## To do
Report every line from the following entries that contains the string "group".

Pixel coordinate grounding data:
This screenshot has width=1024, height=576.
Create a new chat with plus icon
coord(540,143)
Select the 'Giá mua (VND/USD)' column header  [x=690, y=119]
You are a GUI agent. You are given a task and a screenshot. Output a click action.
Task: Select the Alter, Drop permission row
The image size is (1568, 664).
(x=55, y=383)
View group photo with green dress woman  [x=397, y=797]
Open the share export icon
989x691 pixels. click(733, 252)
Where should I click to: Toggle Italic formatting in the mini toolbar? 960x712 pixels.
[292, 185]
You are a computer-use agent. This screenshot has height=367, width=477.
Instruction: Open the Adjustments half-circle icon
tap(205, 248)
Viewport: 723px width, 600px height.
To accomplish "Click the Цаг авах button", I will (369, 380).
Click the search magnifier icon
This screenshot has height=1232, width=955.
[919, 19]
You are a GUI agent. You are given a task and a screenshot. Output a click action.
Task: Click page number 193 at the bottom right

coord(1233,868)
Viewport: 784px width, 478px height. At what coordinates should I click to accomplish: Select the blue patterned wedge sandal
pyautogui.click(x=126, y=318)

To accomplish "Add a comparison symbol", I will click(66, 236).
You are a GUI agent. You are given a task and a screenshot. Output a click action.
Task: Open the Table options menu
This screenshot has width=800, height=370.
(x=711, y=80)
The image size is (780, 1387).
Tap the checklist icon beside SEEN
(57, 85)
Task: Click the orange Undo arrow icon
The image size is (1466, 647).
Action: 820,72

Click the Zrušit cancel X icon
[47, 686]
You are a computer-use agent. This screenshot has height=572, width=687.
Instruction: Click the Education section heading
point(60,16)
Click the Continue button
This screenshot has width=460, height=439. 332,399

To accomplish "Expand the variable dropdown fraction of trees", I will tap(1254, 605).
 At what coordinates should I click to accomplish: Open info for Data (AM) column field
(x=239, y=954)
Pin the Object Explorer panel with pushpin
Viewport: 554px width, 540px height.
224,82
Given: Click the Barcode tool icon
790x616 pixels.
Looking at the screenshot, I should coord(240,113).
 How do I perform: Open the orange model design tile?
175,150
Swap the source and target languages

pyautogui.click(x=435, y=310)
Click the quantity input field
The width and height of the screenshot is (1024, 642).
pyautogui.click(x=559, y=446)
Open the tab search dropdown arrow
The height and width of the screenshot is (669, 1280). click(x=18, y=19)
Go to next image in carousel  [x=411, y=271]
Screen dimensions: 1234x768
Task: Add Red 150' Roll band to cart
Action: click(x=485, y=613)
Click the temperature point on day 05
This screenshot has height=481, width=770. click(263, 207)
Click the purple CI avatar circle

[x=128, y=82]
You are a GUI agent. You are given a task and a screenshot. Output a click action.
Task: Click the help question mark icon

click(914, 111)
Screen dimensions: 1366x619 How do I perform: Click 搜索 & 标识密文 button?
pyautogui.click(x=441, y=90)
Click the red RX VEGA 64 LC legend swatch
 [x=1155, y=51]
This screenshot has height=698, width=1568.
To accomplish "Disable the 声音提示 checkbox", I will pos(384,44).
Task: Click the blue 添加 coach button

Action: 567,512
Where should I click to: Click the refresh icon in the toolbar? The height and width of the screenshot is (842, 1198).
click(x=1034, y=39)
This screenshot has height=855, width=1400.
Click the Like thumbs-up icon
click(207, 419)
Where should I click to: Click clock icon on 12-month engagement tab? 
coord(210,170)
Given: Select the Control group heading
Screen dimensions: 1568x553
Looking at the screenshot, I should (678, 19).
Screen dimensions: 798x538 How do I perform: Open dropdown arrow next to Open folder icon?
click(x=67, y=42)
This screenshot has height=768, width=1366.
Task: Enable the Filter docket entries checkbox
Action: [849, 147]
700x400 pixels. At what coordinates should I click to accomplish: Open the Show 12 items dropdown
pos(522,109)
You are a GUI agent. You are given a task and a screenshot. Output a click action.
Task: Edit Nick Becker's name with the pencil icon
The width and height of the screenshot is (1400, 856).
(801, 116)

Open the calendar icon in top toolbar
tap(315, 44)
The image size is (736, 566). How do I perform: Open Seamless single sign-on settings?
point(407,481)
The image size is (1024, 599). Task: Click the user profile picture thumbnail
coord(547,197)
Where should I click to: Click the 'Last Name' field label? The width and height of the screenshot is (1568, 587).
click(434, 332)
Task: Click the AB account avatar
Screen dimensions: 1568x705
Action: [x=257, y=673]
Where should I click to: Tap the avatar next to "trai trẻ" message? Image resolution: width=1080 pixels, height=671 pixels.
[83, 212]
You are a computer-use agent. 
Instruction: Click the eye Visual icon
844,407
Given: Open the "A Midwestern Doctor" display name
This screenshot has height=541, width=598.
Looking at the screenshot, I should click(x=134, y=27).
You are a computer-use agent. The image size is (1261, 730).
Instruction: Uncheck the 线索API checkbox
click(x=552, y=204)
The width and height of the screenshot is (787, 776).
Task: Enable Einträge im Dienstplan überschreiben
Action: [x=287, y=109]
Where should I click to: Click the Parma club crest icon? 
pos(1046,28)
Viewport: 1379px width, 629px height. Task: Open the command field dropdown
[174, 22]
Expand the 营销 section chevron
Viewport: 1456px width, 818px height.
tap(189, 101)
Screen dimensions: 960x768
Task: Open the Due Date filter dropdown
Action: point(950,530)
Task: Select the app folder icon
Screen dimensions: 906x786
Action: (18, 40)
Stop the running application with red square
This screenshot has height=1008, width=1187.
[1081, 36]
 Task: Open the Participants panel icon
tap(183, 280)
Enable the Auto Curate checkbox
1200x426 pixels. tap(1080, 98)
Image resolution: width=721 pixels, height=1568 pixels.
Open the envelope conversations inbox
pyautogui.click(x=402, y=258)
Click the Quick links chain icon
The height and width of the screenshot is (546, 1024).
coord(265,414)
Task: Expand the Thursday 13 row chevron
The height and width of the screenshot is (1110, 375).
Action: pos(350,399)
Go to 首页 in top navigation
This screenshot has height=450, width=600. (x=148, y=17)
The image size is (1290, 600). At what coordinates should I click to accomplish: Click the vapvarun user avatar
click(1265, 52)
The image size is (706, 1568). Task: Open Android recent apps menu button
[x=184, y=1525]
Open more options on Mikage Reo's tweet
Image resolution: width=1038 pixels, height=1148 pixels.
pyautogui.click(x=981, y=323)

## Reply to the task
View group photo with green dress woman  [x=397, y=797]
Given: Select the Control group heading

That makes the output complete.